BEGIN

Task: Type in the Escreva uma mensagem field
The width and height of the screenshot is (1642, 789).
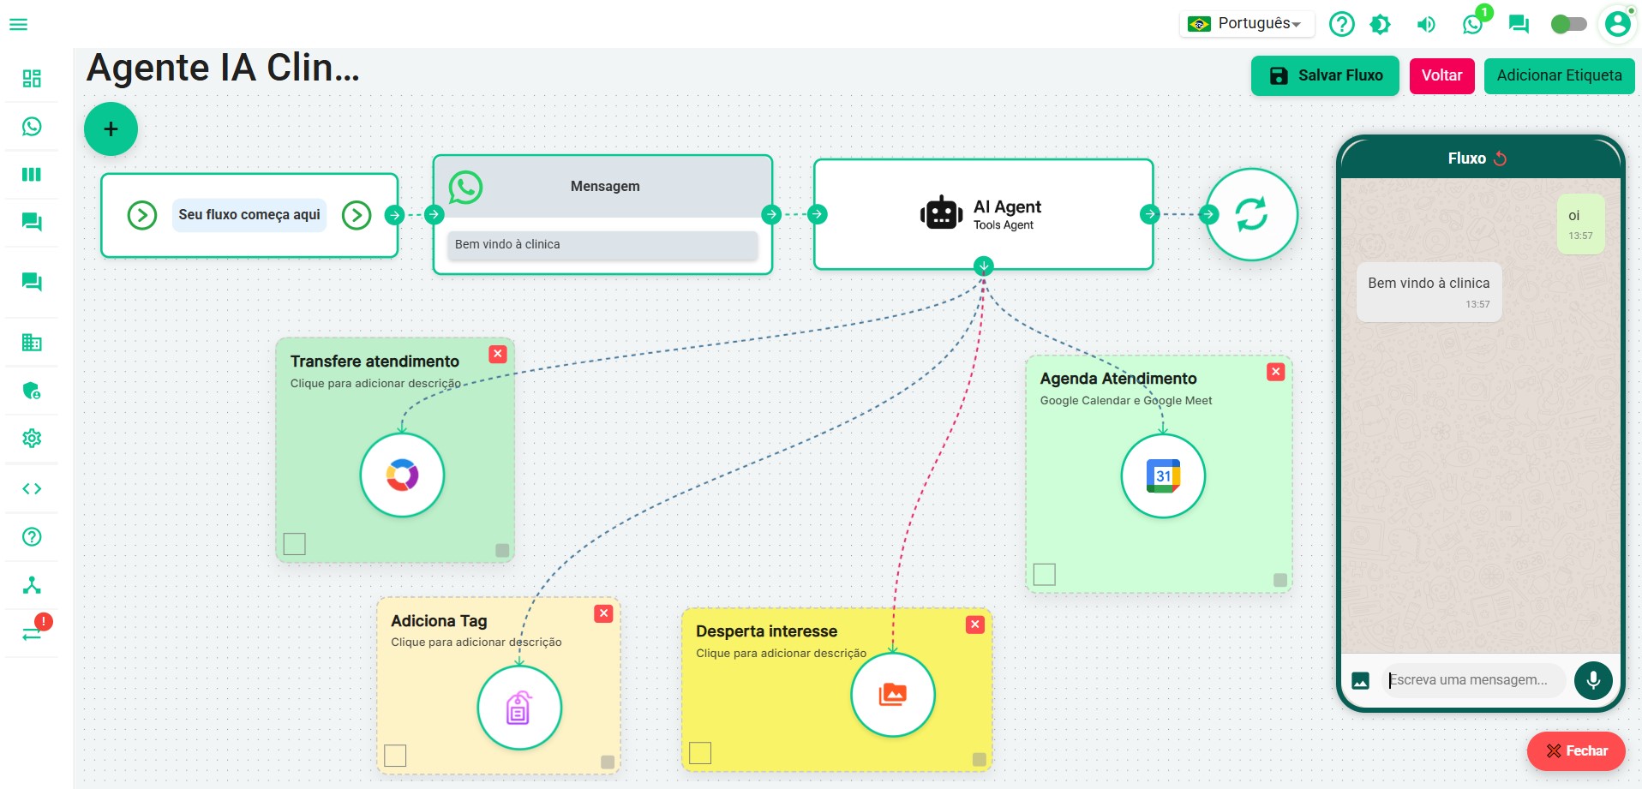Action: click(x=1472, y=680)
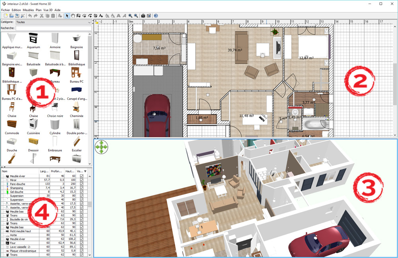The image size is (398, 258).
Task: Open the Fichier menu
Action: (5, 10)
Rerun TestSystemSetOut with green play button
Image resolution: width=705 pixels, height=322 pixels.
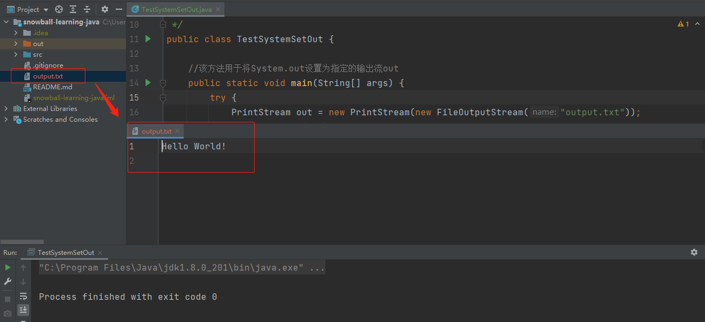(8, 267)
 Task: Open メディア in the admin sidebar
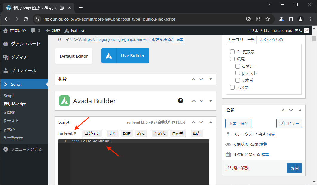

END

| Activity |
An exact copy of every entry above is needed, minus the pictures.

| Output of the exercise |
Task: Type in the Escreva uma mensagem field
The width and height of the screenshot is (1642, 789).
Action: click(x=1472, y=680)
The image size is (398, 258).
Task: Open the Fichier menu
Action: (5, 10)
Rerun TestSystemSetOut with green play button
Image resolution: width=705 pixels, height=322 pixels.
(8, 267)
 Task: Open メディア in the admin sidebar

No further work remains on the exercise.